The generalized linear models (GLM) have been widely used in practice to model non-Gaussian response variables. When the number of explanatory features is relatively large, scientific researchers are of interest to perform controlled feature selection in order to simplify the downstream analysis. This paper introduces a new framework for feature selection in GLMs that can achieve false discovery rate (FDR) control in two asymptotic regimes. The key step is to construct a mirror statistic to measure the importance of each feature, which is based upon two (asymptotically) independent estimates of the corresponding true coefficient obtained via either the data-splitting method or the Gaussian mirror method. The FDR control is achieved by taking advantage of the mirror statistics property that, for any null feature, its sampling distribution is (asymptotically) symmetric about 0. In the moderate-dimensional setting in which the ratio between the dimension (number of features) p and the sample size n converges to a fixed value, we construct the mirror statistic based on the maximum likelihood estimation. In the high-dimensional setting where p is much larger than n, we use the debiased Lasso to build the mirror statistic.

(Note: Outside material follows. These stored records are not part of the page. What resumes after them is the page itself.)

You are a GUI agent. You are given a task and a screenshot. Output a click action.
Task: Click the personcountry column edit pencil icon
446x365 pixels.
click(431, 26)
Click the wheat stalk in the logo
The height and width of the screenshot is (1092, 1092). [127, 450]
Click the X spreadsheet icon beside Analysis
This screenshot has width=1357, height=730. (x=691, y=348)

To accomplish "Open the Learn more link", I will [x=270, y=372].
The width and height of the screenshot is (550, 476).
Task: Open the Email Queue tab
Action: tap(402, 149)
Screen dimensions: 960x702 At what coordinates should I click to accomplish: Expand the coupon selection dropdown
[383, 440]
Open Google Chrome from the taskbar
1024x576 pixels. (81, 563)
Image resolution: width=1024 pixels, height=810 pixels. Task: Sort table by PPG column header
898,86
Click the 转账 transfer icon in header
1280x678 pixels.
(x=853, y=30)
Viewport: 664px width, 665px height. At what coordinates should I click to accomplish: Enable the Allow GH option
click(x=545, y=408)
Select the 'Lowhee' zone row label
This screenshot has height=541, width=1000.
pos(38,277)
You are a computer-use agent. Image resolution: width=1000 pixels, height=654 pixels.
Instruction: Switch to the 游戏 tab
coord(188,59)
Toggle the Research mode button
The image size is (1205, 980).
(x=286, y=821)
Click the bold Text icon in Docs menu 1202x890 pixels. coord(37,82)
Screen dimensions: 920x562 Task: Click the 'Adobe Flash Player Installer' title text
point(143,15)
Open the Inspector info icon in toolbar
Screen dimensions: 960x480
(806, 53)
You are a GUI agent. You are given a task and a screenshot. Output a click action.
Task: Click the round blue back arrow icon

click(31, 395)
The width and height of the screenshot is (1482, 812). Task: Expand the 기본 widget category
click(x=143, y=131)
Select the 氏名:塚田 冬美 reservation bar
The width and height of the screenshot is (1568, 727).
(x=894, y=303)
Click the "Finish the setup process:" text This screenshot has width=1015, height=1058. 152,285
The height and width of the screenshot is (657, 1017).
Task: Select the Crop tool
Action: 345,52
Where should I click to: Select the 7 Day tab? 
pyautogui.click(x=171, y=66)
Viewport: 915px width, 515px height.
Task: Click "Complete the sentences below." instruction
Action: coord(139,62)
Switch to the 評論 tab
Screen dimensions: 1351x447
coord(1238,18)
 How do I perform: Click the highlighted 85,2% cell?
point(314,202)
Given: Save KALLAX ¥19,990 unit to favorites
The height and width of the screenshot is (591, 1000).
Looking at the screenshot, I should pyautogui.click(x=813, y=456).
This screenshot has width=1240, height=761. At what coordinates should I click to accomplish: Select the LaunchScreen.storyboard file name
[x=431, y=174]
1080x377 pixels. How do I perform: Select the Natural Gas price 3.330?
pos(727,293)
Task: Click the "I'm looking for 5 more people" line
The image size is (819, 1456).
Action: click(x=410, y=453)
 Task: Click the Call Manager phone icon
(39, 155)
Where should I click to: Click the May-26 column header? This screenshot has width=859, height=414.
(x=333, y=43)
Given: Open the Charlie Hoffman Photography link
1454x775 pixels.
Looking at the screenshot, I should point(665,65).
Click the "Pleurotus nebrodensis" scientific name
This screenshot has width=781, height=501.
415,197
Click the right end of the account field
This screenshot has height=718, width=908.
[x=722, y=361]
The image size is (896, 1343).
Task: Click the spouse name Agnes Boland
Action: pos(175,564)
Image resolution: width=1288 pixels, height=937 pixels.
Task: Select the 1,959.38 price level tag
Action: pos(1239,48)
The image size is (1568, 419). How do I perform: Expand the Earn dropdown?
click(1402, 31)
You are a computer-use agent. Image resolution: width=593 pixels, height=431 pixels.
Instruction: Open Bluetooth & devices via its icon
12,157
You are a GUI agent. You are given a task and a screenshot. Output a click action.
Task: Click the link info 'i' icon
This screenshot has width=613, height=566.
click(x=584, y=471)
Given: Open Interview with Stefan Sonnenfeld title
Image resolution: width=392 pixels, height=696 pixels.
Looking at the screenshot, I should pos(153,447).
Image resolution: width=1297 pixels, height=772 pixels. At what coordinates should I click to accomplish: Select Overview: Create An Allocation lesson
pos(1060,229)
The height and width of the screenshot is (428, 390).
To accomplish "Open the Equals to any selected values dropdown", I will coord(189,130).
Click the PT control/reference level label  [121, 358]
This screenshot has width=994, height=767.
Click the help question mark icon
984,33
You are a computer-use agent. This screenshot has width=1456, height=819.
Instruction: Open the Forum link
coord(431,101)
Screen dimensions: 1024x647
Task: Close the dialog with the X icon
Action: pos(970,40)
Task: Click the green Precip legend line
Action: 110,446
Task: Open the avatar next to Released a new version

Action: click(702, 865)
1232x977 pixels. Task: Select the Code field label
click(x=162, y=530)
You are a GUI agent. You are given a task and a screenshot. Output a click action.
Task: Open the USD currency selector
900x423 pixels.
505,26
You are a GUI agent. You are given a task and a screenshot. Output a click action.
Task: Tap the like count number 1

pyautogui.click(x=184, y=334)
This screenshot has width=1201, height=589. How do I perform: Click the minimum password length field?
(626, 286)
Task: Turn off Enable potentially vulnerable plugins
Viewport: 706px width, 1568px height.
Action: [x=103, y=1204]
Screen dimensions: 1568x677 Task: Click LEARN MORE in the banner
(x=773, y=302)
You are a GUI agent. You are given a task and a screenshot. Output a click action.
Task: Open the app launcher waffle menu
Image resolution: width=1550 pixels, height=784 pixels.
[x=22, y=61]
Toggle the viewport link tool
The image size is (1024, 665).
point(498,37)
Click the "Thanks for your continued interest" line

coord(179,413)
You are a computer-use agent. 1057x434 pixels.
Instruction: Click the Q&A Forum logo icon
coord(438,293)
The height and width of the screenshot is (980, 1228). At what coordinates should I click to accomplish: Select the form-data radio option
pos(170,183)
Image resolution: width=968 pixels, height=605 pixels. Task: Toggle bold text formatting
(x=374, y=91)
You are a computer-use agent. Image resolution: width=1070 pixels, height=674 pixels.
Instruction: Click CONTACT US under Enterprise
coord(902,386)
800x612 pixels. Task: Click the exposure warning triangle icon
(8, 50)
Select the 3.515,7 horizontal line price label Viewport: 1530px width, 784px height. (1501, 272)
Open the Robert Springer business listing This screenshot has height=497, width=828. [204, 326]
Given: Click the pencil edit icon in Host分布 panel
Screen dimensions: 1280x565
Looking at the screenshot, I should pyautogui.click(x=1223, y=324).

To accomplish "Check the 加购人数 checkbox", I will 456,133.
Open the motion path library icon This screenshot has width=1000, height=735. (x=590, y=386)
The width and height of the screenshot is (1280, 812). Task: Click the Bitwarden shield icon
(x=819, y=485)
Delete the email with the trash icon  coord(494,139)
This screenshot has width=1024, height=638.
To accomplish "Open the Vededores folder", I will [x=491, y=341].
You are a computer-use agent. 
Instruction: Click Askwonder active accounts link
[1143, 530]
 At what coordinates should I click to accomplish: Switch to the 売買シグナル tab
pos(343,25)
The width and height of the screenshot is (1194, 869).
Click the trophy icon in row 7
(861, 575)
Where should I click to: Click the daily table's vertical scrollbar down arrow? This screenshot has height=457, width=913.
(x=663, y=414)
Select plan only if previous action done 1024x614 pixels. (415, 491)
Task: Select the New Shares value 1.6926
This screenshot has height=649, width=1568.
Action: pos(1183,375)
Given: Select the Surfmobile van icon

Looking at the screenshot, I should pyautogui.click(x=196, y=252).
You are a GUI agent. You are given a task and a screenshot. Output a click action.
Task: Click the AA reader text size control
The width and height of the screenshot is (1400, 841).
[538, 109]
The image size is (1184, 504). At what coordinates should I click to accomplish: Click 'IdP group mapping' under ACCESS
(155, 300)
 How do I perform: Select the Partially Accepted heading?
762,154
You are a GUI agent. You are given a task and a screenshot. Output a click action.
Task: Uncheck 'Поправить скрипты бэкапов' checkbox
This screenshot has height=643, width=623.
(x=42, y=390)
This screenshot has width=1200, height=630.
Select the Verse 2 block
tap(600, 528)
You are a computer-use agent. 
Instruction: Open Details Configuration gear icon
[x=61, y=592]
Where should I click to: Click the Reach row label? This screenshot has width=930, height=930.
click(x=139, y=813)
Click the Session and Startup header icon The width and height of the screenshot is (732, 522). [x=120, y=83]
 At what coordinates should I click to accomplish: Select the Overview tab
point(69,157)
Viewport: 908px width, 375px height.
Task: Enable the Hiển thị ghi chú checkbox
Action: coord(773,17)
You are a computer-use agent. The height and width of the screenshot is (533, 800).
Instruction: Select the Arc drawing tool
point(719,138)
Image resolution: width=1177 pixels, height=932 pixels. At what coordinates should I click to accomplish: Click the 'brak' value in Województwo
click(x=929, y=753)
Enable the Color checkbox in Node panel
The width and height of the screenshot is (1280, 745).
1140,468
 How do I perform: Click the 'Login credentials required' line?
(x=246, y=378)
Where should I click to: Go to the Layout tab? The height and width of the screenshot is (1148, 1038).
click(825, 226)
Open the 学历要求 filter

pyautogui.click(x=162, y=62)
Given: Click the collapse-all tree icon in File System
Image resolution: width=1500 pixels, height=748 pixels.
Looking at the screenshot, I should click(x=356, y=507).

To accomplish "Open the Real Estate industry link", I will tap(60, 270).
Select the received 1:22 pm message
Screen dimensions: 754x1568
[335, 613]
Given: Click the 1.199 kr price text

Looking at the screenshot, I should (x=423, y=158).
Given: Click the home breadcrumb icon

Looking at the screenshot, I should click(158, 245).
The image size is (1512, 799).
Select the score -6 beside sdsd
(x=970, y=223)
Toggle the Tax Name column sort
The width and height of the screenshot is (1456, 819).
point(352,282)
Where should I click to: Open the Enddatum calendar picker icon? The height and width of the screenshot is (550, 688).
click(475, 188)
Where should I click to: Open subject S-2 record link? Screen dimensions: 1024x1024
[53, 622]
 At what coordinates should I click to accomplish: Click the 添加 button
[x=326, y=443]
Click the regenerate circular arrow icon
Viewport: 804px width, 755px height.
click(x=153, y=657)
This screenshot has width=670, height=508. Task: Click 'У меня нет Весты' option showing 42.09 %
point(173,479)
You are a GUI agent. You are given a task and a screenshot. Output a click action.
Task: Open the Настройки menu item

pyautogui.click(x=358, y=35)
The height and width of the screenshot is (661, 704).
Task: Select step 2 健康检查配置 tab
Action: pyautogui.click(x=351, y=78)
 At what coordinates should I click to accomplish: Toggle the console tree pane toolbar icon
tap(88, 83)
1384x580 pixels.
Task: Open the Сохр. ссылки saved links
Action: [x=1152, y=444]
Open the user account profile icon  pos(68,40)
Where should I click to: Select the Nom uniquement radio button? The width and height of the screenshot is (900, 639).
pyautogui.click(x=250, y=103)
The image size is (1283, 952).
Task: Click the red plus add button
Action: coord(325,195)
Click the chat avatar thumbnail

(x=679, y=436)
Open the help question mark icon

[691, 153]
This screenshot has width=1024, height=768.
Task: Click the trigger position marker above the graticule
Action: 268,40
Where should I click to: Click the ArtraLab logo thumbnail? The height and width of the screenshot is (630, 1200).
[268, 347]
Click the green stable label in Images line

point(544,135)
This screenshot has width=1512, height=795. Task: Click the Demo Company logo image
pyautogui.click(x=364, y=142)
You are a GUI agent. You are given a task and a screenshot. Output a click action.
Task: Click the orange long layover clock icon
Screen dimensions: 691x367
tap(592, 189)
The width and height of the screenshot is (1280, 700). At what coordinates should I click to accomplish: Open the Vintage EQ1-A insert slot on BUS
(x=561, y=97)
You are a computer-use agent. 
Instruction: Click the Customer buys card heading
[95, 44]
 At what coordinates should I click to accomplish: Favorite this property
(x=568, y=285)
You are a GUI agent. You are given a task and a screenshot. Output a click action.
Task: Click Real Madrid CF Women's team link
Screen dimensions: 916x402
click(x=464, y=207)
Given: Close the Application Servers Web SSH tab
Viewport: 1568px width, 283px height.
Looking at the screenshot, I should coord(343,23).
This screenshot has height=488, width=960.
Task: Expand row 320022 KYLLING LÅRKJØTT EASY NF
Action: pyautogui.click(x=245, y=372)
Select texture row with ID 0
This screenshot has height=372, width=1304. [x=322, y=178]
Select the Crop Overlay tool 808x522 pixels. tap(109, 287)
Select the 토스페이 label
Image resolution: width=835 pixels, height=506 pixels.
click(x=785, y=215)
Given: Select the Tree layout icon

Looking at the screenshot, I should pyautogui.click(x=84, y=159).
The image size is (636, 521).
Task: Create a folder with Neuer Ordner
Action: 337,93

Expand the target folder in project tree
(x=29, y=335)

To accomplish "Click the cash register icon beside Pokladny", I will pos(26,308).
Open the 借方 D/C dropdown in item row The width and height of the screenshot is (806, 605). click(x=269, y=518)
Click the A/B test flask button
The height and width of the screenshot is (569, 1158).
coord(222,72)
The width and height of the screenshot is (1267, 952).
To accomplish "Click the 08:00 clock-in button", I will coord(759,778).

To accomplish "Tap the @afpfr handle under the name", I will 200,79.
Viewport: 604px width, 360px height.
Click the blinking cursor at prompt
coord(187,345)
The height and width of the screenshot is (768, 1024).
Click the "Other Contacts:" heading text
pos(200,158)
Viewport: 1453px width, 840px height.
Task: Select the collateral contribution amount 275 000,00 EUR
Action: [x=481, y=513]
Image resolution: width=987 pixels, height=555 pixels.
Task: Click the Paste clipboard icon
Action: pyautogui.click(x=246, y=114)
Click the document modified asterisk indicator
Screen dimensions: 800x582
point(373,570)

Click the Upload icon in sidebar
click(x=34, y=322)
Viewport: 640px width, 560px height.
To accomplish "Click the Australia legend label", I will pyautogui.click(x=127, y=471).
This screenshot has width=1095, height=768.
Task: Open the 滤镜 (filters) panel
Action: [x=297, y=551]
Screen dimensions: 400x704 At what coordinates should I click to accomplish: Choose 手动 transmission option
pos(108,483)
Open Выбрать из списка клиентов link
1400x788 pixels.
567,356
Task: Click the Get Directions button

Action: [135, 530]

Compared to the Benjamini-Hochberg procedure, which crucially relies on the asymptotic normality of the Z statistic, the proposed methodology is scale free as it only hinges on the symmetric property, thus is expected to be more robust in finite-sample cases. Both simulation results and a real data application show that the proposed methods are capable of controlling the FDR, and are often more powerful than existing methods including the Benjamini-Hochberg procedure and the knockoff filter.